Cornell loses head of private equity

Ahmad Ali, who led the private equity programme since at least 2006, left in late February, just one in a host of leading LPs who have left their positions in the last year.

Ahmad Ali, the head of the private equity programme at Cornell University’s endowment, left his position earlier this year, according to sources and the school’s investment office.

A receptionist who answered the phone at the investment office said Ali resigned on 29 February. A separate limited partner source at a different university endowment also said Ali resigned. Ali had headed up the programme since at least 2006, when he was interviewed by Institutional Investor magazine. He started at the endowment in 2003 as senior investment analyst in private equity and real estate.

Ali declined to comment and Cornell’s communications office did not return calls for comment.

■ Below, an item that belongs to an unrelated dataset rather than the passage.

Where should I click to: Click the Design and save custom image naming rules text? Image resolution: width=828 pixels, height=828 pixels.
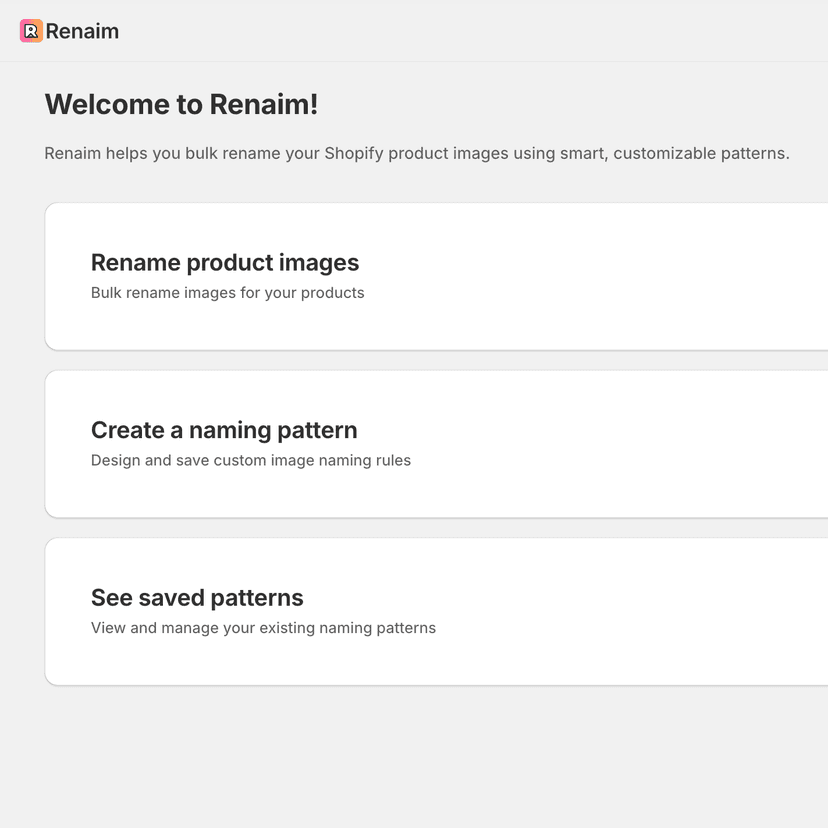click(251, 460)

Cornell’s endowment, which had $5.2 billion in assets as of July, had a target for private equity of 15 percent and an actual allocation of 19.5 percent. The endowment also targeted 12 percent for real estate, with an actual allocation of 11.9 percent, as of 30 June, 2011, according to the university’s fiscal year-end report.

The private equity portfolio was a strong performer for the endowment in the last fiscal year, helping to drive the fund’s overall 19.9 percent return in fiscal 2011, according to the annual report.

“Performance in the private equity portfolio was very strong in fiscal year 2011 reflecting the robust IPO market at the end of the calendar year 2010,” the endowment said.

The investment team has experienced some turnover recently. Michael Abbott, the endowment’s chief investment officer, left abruptly in May 2011 and was replaced by interim CIO AJ Edwards. Abbott had replaced James Walsh in November 2010 after Walsh stepped down after more than three years at the helm.

Ali is just one of many long-time private equity LP leaders that have left their positions over the past year. The US public pension realm in particular has seen a lot of movement of private equity chiefs, which has caused concern among some industry observers that institutional knowledge of the asset class — including strong relationships with managers — could be lost.

“I don't think there's enough value put into institutional knowledge,” one public pension private equity officer told Private Equity International in a recent interview. “It's a tough decision with the compensation structure [at public pension systems] to stay there a long time. People need to go out and make money.” 

Many large endowments use an investment management company structure, which provides the investment team some independence from the general budgets and allows for compensation packages more in-line with the private sector. For example, Jane Mendillo, CIO at Harvard Management Company, received total compensation of $4.7 million in 2010.